● GOAL OF THE EXERCISE:
Pull out of the data below the stretch of lines bounded by the one containing "Click the large" and the one containing "Open the task timer stopwatch icon", both bounds included, unchanged.

(Collected data)
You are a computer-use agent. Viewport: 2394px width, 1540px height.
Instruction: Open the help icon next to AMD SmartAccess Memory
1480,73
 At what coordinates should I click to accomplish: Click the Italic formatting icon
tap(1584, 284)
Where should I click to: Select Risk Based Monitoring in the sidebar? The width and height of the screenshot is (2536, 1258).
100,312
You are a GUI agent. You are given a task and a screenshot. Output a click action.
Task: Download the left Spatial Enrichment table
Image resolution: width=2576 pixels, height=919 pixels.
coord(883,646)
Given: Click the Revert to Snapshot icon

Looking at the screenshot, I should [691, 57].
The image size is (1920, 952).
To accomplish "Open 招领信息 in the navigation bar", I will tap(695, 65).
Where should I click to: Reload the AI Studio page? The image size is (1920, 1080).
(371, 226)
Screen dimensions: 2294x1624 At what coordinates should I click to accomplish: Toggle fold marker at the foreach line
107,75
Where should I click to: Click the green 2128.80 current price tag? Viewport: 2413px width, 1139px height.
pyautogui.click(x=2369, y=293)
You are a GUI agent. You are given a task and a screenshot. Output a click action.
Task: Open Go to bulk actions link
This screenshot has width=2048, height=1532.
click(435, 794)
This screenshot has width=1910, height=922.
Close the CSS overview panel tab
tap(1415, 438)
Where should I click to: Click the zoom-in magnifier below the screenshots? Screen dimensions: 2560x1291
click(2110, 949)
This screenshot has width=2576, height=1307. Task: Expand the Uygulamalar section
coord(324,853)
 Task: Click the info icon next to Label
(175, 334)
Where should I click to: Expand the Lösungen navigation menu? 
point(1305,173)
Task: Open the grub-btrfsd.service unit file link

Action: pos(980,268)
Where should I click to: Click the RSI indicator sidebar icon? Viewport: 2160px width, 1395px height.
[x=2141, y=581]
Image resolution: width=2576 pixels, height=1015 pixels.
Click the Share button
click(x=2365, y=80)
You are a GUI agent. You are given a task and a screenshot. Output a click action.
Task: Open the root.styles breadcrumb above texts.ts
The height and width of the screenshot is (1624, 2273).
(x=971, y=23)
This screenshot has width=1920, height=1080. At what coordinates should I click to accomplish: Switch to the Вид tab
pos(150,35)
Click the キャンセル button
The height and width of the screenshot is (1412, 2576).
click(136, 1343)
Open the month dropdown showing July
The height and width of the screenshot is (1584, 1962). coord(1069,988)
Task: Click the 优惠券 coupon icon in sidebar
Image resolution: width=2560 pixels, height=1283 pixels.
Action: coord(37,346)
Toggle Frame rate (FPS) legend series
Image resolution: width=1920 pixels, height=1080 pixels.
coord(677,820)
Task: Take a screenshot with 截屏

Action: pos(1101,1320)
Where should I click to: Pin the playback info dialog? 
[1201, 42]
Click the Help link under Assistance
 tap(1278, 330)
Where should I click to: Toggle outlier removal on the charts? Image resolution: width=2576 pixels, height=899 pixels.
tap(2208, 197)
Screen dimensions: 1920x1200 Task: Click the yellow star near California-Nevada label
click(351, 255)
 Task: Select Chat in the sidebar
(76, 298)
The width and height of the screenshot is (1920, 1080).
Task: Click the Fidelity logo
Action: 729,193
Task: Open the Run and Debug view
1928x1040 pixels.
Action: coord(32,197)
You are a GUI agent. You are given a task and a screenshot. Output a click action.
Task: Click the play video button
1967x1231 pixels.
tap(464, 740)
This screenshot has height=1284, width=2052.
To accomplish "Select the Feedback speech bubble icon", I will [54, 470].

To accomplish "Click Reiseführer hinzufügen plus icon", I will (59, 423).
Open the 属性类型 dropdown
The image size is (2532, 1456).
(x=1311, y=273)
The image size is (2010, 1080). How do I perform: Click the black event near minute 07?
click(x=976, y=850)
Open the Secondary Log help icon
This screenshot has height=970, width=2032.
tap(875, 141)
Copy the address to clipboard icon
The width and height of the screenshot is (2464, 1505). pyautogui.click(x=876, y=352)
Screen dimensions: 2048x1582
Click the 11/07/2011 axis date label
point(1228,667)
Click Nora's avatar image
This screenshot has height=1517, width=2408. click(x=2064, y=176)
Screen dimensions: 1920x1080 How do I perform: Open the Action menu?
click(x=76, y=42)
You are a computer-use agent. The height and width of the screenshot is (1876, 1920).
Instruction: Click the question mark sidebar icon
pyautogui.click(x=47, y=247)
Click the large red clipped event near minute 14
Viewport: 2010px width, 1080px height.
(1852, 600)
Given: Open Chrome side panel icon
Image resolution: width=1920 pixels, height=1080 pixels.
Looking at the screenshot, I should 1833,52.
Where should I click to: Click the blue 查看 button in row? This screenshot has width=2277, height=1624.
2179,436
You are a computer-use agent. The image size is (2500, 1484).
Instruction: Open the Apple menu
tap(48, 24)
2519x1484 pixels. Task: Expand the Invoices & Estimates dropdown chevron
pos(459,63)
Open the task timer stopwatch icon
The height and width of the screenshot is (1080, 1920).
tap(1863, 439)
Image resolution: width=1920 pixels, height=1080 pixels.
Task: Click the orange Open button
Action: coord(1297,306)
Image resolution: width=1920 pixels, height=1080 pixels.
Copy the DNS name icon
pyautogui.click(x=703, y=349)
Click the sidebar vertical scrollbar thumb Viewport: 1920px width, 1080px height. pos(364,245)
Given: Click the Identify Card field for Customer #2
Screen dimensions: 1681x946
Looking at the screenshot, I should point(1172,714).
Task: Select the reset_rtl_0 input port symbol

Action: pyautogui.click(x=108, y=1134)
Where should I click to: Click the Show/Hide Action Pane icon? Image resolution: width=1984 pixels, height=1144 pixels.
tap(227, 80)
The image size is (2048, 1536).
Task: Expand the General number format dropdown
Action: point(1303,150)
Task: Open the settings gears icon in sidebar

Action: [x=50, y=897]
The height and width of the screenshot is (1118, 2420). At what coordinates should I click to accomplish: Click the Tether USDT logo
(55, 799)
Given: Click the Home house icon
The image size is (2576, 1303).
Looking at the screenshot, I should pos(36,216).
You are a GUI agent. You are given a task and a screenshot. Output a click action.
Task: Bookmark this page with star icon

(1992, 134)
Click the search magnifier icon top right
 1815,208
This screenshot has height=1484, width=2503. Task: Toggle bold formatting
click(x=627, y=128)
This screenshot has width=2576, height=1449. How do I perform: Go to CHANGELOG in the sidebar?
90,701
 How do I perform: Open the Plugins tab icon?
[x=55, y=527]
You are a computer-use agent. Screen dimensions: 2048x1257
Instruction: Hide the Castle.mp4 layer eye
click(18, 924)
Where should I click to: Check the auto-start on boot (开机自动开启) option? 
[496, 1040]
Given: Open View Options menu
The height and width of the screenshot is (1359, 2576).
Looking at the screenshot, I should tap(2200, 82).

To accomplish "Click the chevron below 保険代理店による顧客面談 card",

● REPLY:
Click the large red clipped event near minute 14
Viewport: 2010px width, 1080px height.
(1852, 600)
Given: Open Chrome side panel icon
Image resolution: width=1920 pixels, height=1080 pixels.
Looking at the screenshot, I should 1833,52.
Where should I click to: Click the blue 查看 button in row? This screenshot has width=2277, height=1624.
2179,436
You are a computer-use agent. The image size is (2500, 1484).
Instruction: Open the Apple menu
tap(48, 24)
2519x1484 pixels. Task: Expand the Invoices & Estimates dropdown chevron
pos(459,63)
Open the task timer stopwatch icon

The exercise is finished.